La thèse opposée, elle, se trouve, par exemple, dans l’ouvrage de Farid Elias el-Khazen, The breakdown of the State in Lebanon, 1967-1976 (L’Effondrement de l’État au Liban). Il y soutient que l’évolution interne du Liban se déroulait de «façon normale», propre à tout État «jeune», nouvellement constitué depuis moins d’un siècle. Les tensions sociales et les dysfonctions du régime de partage confessionnel, dans un cadre constitutionnel démocratique, étaient, somme toute, des faits «naturels» pour une entité qui venait tout juste de se détacher du tout-puissant Empire ottoman après la grande guerre, et dont l’indépendance réelle n’avait débuté qu’en 1943. Toujours est-il que la majorité des élites et de la classe politique était consciente de cet état de fait et tentait d’y remédier, notamment à l’époque chéhabiste, entre 1959 et 1965.
Cependant, à partir de 1967, le poids des facteurs externes s’est abattu sur le pays comme une chape de plomb : militarisation de la société au nom d’un vague projet résistant, déversement d’argent, d’armes et d’équipements militaires fournis par des joueurs externes et, surtout, instrumentalisation des problèmes sociaux pour une mobilisation antiétatique et antisouverainiste. D’où la dénomination de la guerre par cette mouvance «Une guerre pour les autres», selon le titre éponyme de l’ouvrage bien connu de Ghassan Tuéni.

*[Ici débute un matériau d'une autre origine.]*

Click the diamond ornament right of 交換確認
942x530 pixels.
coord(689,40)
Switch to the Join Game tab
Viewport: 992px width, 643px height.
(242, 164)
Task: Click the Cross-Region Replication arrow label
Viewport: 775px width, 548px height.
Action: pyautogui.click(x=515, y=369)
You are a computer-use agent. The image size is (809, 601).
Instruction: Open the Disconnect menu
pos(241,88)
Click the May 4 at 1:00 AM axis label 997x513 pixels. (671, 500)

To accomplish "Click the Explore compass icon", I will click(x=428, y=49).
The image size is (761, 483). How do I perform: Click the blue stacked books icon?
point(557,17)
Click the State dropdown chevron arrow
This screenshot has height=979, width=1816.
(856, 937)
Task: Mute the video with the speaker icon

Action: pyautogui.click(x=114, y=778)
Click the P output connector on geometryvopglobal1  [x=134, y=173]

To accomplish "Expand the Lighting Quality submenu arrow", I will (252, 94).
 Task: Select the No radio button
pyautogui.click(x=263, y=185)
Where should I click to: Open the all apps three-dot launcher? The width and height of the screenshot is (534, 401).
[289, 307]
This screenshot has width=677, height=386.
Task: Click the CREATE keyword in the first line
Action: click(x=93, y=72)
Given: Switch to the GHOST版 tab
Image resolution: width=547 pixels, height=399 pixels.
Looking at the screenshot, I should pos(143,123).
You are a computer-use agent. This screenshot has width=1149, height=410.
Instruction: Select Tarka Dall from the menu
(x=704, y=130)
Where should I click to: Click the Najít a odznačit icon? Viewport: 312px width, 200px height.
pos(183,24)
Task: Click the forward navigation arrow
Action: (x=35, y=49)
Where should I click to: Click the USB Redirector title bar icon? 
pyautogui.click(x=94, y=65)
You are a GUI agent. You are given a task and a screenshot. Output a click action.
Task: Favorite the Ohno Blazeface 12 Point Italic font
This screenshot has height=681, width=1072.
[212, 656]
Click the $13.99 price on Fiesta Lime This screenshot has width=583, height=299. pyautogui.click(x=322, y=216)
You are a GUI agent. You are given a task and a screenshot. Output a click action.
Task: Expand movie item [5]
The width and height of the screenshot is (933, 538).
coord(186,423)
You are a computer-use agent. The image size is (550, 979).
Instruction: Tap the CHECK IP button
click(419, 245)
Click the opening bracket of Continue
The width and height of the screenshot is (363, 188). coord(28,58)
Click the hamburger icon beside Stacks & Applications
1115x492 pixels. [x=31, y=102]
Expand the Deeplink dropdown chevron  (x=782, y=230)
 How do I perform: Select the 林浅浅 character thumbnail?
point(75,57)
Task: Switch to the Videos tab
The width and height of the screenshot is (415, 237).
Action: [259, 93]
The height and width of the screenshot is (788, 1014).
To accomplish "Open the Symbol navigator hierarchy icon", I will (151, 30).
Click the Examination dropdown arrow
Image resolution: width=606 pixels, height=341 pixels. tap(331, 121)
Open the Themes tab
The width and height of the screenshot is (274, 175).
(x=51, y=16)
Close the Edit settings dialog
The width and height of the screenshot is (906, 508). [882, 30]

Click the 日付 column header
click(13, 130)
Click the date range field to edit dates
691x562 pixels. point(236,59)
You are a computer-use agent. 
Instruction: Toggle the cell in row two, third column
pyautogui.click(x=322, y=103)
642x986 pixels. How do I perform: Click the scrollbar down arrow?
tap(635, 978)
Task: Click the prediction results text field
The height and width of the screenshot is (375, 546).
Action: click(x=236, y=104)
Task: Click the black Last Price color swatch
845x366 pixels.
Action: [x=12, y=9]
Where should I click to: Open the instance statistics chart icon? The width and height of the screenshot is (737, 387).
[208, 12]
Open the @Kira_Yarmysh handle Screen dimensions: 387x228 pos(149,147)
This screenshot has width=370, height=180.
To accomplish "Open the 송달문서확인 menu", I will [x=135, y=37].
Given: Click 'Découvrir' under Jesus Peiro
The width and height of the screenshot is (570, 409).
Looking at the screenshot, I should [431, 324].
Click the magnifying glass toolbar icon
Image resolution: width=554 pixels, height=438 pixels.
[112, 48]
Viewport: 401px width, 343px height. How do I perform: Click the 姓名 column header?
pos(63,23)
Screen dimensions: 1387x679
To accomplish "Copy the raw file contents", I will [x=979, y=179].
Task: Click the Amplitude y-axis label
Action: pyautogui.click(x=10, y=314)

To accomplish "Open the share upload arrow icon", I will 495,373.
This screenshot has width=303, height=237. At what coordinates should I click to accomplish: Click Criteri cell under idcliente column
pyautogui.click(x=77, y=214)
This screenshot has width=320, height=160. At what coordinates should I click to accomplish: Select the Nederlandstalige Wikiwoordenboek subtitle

Au cours de cette «guerre pour les autres», le Liban a expérimenté une situation complètement inédite : le facteur palestinien, formellement facteur externe, est devenu simultanément un facteur interne, et cela de par sa présence armée et son expansion dans la société libanaise, notamment grâce au financement et à l’armement des partisans et des partis locaux. Cette situation, qui échappait totalement aux autorités gouvernementales, a automatiquement entraîné un flux de joueurs et d’intervenants externes, réduisant ainsi à leur plus simple expression les facteurs internes et leur influence sur le cours des événements et de l’histoire.
On a ainsi pu assister, depuis 1976 jusqu’à nos jours, à l’élection de huit présidents de la République, tour à tour cautionnés ou franchement nommés par la Syrie, Israël, les États-Unis, l’Arabie saoudite, le Qatar et enfin l’Iran. Et tous les gouvernements qui se sont succédé n’ont pu voir le jour qu’à la suite d’un feu vert ou d’une intervention des forces régionales et/ou internationales.
En conclusion, il est impératif que les réformistes et les tenants de grands projets de changements sociopolitiques au Liban tiennent compte, dans cette conjoncture qui s’annonce longue, du rôle largement déterminant des facteurs externes sur la «boîte libanaise». Cela signifie, à notre sens, que les acteurs externes s’autorisent «un droit de regard» et même «un droit d’agrément» sur les projets de réformes et de changement induits par les acteurs locaux. En d’autres termes, il faudrait être conscient qu’il existe un seuil limite de réformes et que les joueurs externes régionaux ne toléreront pas qu'il soit franchi au Liban.